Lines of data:
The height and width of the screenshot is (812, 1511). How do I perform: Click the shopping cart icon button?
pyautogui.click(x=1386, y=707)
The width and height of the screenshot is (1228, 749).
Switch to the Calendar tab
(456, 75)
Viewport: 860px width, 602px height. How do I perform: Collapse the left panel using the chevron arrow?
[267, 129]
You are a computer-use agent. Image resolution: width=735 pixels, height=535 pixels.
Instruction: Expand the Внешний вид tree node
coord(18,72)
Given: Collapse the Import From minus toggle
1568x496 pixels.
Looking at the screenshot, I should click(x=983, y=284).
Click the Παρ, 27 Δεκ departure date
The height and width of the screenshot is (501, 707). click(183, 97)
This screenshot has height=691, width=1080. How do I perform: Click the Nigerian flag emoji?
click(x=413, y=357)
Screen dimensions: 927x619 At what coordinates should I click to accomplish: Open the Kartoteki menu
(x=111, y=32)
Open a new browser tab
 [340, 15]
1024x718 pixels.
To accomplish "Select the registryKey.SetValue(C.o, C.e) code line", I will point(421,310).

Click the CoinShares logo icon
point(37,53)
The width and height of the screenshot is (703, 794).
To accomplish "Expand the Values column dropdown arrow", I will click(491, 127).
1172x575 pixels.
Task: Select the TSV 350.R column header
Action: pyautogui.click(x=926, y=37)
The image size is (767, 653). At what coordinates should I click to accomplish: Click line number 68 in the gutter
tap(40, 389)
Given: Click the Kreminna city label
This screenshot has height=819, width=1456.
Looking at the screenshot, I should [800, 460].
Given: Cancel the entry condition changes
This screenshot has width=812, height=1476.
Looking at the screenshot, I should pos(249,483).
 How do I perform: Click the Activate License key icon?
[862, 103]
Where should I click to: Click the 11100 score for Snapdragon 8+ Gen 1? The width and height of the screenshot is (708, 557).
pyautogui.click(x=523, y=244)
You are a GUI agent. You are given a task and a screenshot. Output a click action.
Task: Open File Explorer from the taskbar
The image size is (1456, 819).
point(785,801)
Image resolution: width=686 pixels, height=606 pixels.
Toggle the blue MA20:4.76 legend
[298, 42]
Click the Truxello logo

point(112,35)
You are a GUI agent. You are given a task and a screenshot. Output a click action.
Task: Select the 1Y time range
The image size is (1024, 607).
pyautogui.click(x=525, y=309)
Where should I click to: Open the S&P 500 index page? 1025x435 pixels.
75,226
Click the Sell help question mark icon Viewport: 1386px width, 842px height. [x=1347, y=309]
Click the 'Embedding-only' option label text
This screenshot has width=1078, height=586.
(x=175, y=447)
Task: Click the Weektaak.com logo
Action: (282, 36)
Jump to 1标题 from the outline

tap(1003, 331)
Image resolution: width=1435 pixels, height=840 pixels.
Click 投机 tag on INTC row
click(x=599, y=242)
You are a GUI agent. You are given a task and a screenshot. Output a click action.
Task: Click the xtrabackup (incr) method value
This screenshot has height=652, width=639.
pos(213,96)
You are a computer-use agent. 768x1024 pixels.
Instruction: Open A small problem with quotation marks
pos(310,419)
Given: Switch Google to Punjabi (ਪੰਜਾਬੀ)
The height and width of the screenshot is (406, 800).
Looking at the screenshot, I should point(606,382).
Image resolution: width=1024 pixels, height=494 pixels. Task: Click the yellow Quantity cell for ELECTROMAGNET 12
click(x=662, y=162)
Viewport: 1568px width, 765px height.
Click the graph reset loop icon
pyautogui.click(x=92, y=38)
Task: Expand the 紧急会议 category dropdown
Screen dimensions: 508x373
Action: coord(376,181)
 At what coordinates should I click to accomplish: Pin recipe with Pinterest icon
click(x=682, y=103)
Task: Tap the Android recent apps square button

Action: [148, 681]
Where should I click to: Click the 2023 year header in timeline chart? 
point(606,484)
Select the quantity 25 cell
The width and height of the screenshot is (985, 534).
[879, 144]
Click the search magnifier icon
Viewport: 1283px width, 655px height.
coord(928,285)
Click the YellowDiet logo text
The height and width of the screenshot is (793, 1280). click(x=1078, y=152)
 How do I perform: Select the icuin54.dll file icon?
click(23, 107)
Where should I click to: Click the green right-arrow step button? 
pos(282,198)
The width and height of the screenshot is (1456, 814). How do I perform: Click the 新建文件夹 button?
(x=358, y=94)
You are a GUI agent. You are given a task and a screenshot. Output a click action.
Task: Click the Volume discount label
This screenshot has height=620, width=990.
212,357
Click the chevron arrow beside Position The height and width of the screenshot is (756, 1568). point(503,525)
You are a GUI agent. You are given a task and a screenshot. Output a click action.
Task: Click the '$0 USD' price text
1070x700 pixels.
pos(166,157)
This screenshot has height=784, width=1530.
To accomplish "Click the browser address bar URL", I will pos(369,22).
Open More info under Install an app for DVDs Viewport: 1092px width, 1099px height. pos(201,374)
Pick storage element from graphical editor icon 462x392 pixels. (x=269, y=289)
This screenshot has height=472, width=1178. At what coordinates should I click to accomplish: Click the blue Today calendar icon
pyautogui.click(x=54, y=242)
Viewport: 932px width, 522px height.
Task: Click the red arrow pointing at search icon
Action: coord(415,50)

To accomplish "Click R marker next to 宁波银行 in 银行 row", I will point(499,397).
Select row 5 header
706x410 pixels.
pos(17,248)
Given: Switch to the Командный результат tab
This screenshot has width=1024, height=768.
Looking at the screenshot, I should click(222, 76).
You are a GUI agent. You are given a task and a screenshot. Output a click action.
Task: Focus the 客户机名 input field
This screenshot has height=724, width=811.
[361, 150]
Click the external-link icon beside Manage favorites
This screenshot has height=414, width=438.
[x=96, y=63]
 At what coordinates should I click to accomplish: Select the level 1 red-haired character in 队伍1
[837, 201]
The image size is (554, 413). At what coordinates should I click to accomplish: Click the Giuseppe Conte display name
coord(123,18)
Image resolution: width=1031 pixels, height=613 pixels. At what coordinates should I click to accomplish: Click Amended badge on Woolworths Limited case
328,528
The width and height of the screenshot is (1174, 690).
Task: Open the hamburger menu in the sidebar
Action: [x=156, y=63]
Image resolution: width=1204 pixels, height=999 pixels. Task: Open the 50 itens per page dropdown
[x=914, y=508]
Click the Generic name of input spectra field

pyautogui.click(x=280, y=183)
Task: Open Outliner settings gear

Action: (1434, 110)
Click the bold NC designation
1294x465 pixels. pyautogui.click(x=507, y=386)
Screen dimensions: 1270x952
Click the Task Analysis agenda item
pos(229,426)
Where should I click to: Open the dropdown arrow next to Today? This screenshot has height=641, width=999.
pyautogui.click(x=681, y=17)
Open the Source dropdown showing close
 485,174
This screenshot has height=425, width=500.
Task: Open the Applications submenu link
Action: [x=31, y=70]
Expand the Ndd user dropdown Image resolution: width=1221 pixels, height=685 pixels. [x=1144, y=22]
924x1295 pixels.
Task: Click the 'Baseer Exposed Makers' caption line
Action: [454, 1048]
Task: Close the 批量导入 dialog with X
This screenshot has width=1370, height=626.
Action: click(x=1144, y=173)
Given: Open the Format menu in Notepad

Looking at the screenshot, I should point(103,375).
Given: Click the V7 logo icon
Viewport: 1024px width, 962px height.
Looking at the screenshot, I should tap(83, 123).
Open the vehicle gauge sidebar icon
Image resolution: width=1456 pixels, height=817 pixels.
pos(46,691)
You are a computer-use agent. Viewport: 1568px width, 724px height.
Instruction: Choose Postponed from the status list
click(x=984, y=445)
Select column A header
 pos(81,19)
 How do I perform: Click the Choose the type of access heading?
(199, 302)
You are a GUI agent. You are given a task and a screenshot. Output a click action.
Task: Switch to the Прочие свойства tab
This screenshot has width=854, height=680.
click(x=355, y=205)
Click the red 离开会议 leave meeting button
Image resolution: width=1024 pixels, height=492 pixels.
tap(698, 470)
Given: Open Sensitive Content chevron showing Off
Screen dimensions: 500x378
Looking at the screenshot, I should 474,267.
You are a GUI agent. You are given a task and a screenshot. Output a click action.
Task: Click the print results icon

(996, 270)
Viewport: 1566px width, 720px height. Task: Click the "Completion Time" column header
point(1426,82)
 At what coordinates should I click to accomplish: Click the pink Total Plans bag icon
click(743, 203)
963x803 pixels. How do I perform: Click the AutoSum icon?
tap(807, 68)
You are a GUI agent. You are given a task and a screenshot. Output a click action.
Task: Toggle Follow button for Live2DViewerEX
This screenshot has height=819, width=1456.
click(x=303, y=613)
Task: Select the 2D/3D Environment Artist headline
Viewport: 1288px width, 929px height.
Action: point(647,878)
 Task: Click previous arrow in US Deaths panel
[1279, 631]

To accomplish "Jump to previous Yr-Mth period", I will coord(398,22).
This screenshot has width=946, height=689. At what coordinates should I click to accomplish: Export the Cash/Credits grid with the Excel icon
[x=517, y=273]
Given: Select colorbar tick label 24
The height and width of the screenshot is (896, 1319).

PROBLEM TO WORK ON:
Rewrite everything from the line containing "Click the Truxello logo" down to the line containing "Looking at the screenshot, I should point(606,382).", putting "desktop agent" in place of "GUI agent" and leaving all else unchanged.

SOLUTION FOR THIS EXERCISE:
Click the Truxello logo

point(112,35)
You are a desktop agent. You are given a task and a screenshot. Output a click action.
Task: Select the 1Y time range
The image size is (1024, 607).
pyautogui.click(x=525, y=309)
Where should I click to: Open the S&P 500 index page? 1025x435 pixels.
75,226
Click the Sell help question mark icon Viewport: 1386px width, 842px height. [x=1347, y=309]
Click the 'Embedding-only' option label text
This screenshot has width=1078, height=586.
(x=175, y=447)
Task: Click the Weektaak.com logo
Action: (282, 36)
Jump to 1标题 from the outline

tap(1003, 331)
Image resolution: width=1435 pixels, height=840 pixels.
Click 投机 tag on INTC row
click(x=599, y=242)
You are a desktop agent. You are given a task and a screenshot. Output a click action.
Task: Click the xtrabackup (incr) method value
This screenshot has height=652, width=639.
pos(213,96)
You are a computer-use agent. 768x1024 pixels.
Instruction: Open A small problem with quotation marks
pos(310,419)
Given: Switch Google to Punjabi (ਪੰਜਾਬੀ)
The height and width of the screenshot is (406, 800).
Looking at the screenshot, I should point(606,382).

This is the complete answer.